(Task instructions) Among the entries that follow, find the lines containing the string "ジャガールクルト" and copy them.

(Task data)
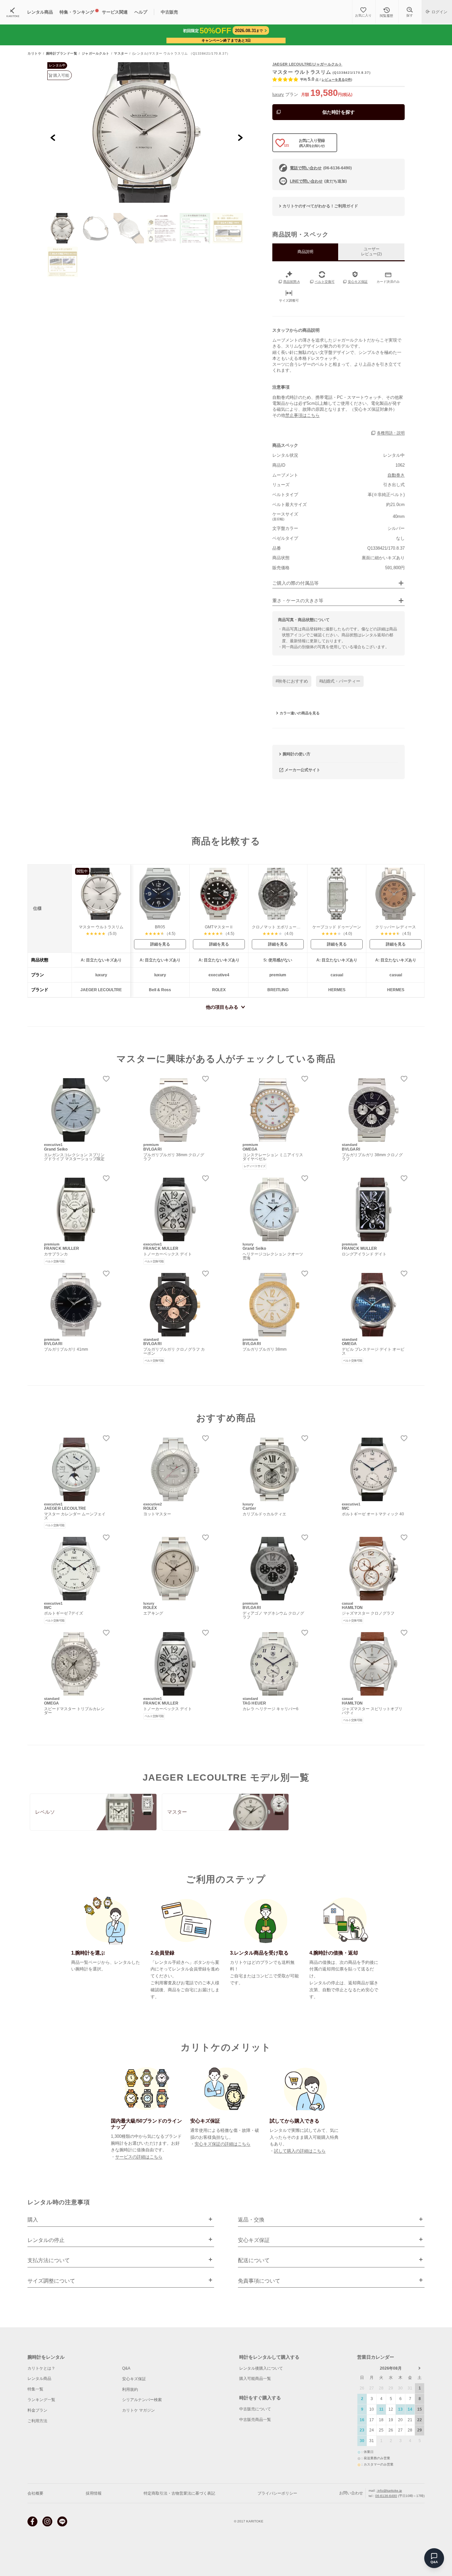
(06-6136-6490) (321, 168)
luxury (278, 94)
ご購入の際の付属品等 (295, 583)
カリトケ (34, 53)
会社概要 (35, 2493)
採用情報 (94, 2493)
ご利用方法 (37, 2421)
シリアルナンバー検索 (142, 2399)
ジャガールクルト (96, 53)
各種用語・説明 (391, 433)
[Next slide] (240, 137)
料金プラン (37, 2410)
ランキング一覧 (41, 2399)
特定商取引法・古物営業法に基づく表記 (179, 2493)
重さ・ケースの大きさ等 (297, 600)
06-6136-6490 (386, 2496)
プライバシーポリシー (277, 2493)
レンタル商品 (39, 2378)
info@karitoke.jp (389, 2490)
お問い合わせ (351, 2493)
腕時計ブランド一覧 (61, 53)
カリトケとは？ (41, 2368)
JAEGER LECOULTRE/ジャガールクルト (307, 64)
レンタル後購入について (261, 2368)
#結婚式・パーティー (339, 681)
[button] (62, 228)
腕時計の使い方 (296, 754)
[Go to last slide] (53, 137)
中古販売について (255, 2409)
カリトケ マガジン (138, 2410)
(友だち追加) (318, 181)
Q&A (126, 2368)
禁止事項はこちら (302, 415)
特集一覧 (35, 2389)
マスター (121, 53)
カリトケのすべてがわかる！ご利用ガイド (320, 206)
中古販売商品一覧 (255, 2419)
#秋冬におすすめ (292, 681)
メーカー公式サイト (302, 770)
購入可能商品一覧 (255, 2378)
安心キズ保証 (134, 2379)
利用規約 (130, 2389)
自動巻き (396, 475)
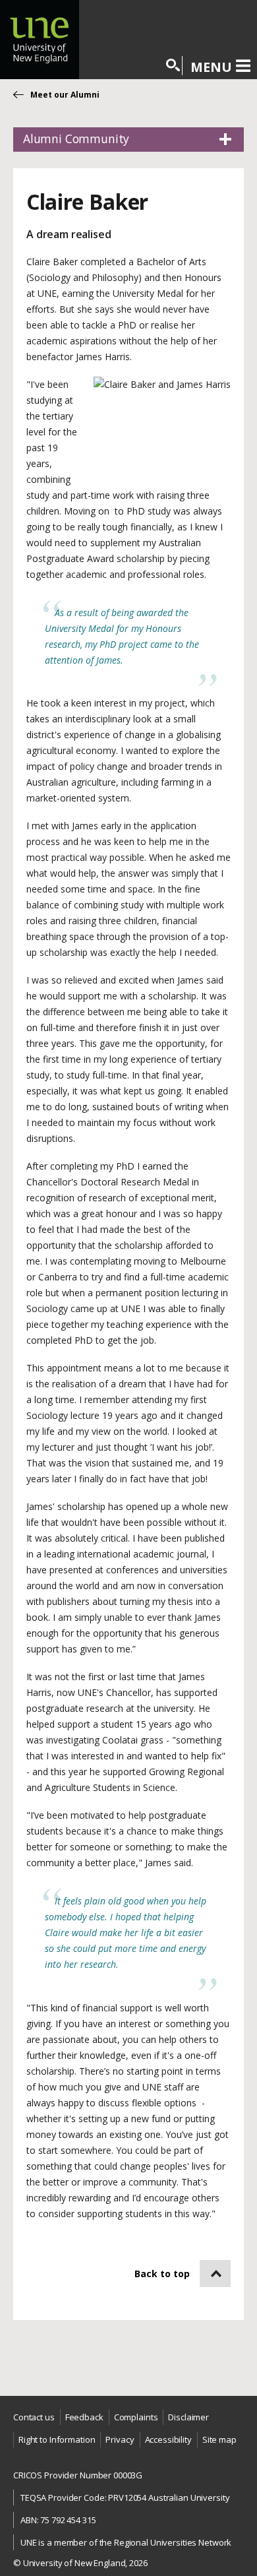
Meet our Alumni (65, 94)
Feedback (84, 2417)
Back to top (162, 2273)
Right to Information (56, 2439)
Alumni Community (76, 138)
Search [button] (173, 65)
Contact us (34, 2417)
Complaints (136, 2417)
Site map (219, 2439)
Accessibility (168, 2439)
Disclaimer (188, 2417)
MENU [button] (211, 66)
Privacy (119, 2439)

(Finished task)
ジャガールクルト (96, 53)
JAEGER LECOULTRE/ジャガールクルト (307, 64)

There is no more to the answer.